Life was good. Each of them knew his or her role and was free to live it, knowing that all was well in their family.
Well, that is, until Hazel began to show signs of Alzheimer’s disease. Initially the symptoms were mild and caused little more than an occasional “I’ll get that, honey,” from Chet. But as she worsened, he found his life upended. Not only did he have to learn to cook and keep house, he had to become a full-time care-giver.
Hazel’s needs continued to increase. At one point she began leaving the house in the middle of the night.

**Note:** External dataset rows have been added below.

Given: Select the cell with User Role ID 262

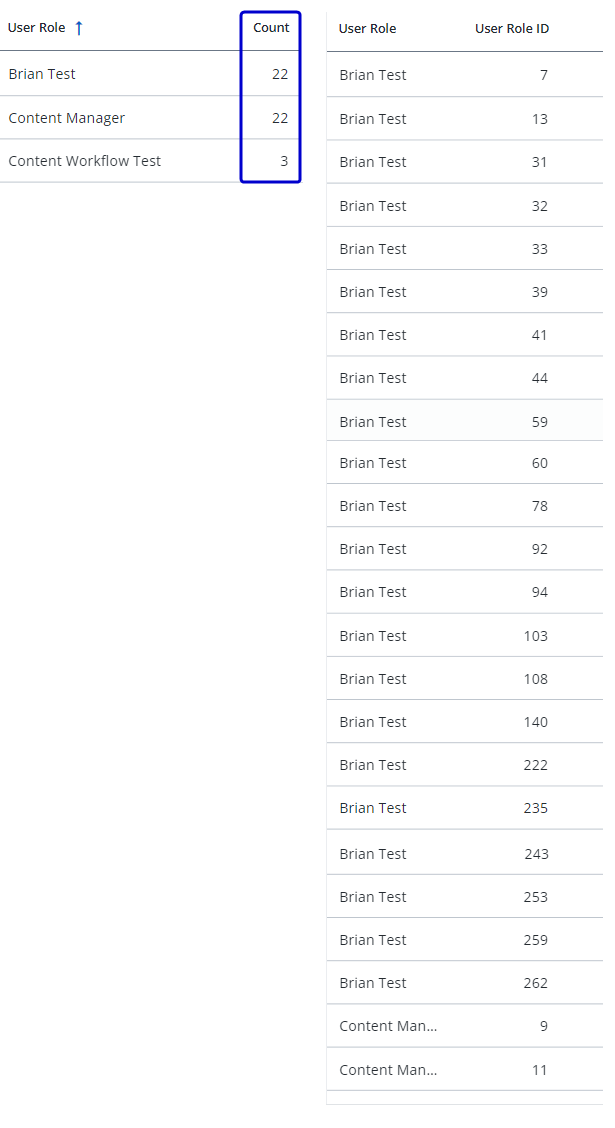Looking at the screenshot, I should [536, 983].
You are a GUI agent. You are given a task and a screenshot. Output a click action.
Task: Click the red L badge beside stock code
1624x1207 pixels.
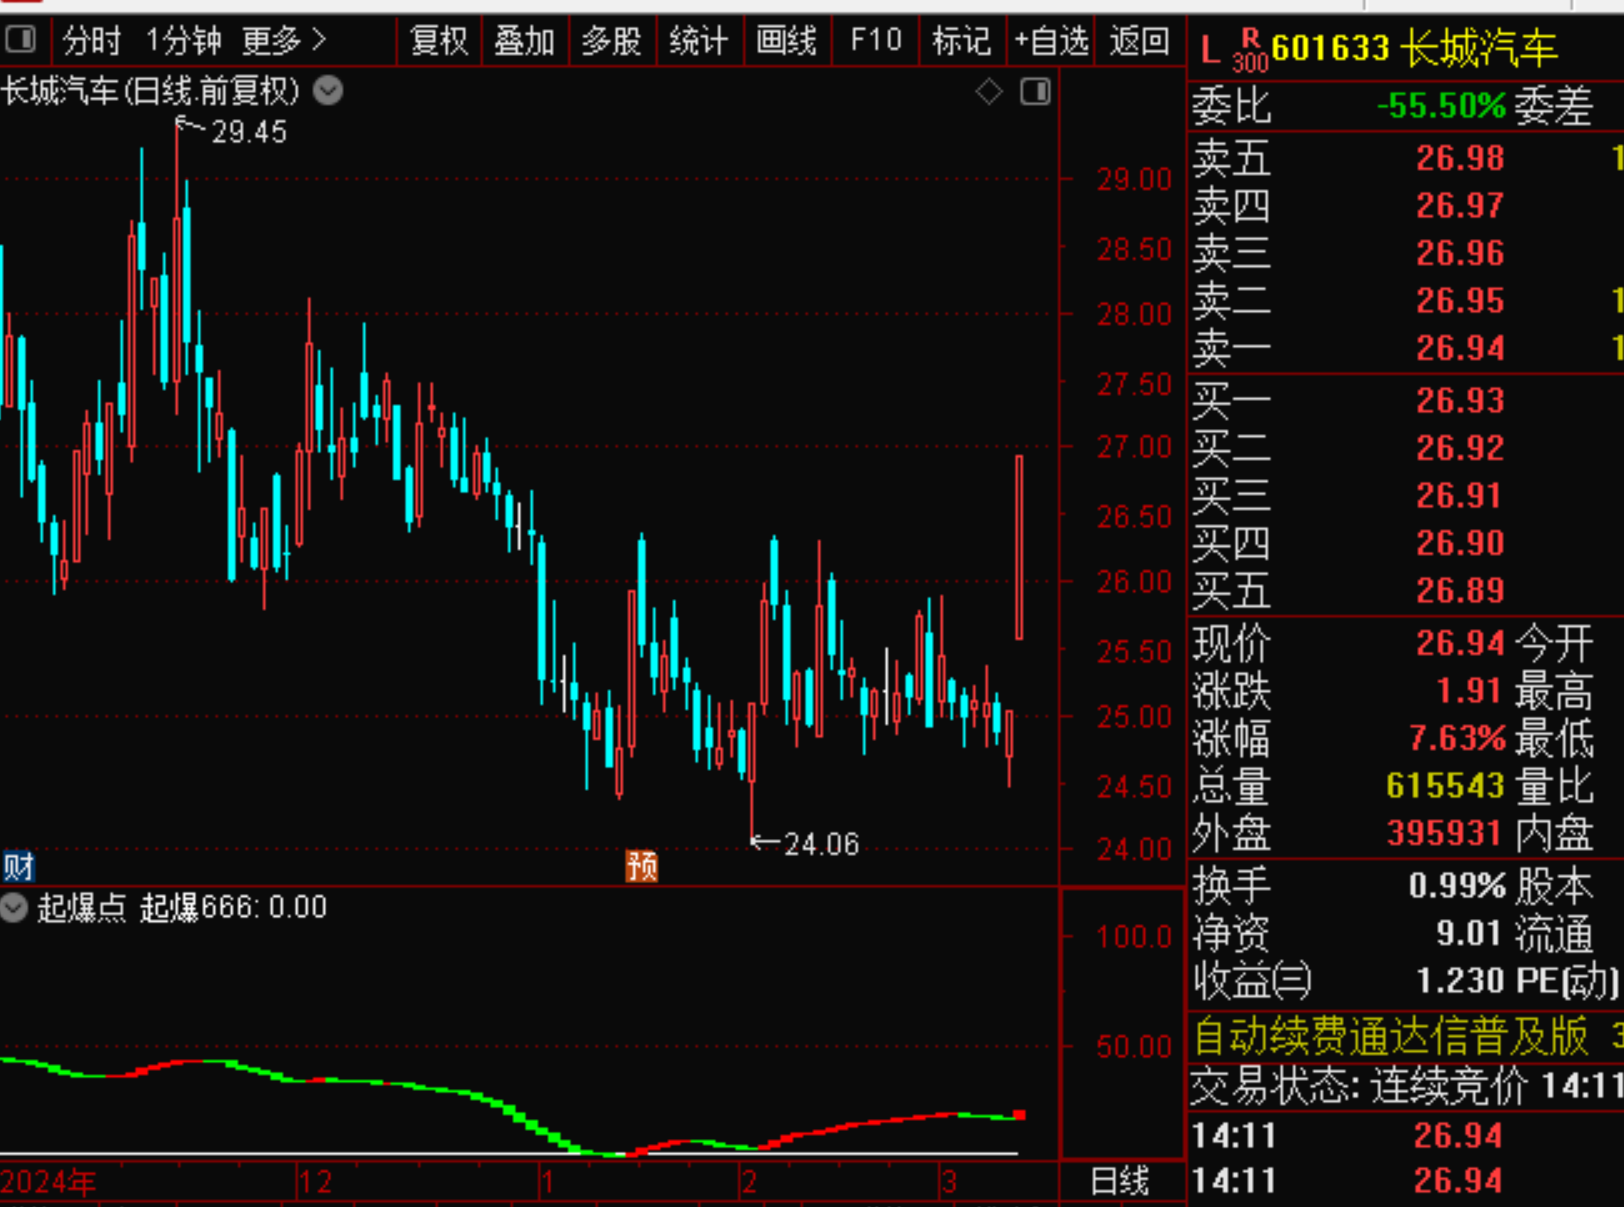tap(1210, 49)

Not only was she losing sleep, so was he. And that began taking a toll on his health.
Painful as it was, he had to find full-time care for her. Having ensured that she was safe and healthy, he was free to take care of himself. And because he stayed healthy, he could visit her every day.
Chet understood that truly loving Hazel required that he make his well-being a higher priority than hers. What might have seemed like a noble sacrifice to care for her would likely have left her with less.
Priorities are funny things. They’re not about what comes first, they’re what must come first if needed.
They often require decisions that don’t feel right. But they can’t be ignored.
Like air, water and food, we really have no choice. We can live with out breathing momentarily and, in fact, we must to take a drink or eat something. But no matter how thirsty or hungry we may be at some point we either come up for air or we cease to exist.
In the same way we’re subject to life priorities: god, self, partner, family, work. In that order. Most of the time we get to choose what we do in our lives, but if a higher priority need arises, no matter how difficult, we have to stop and take care of it. Chet knew this. Because he put himself first, he was able give loving attention to Hazel for the remainder of her years.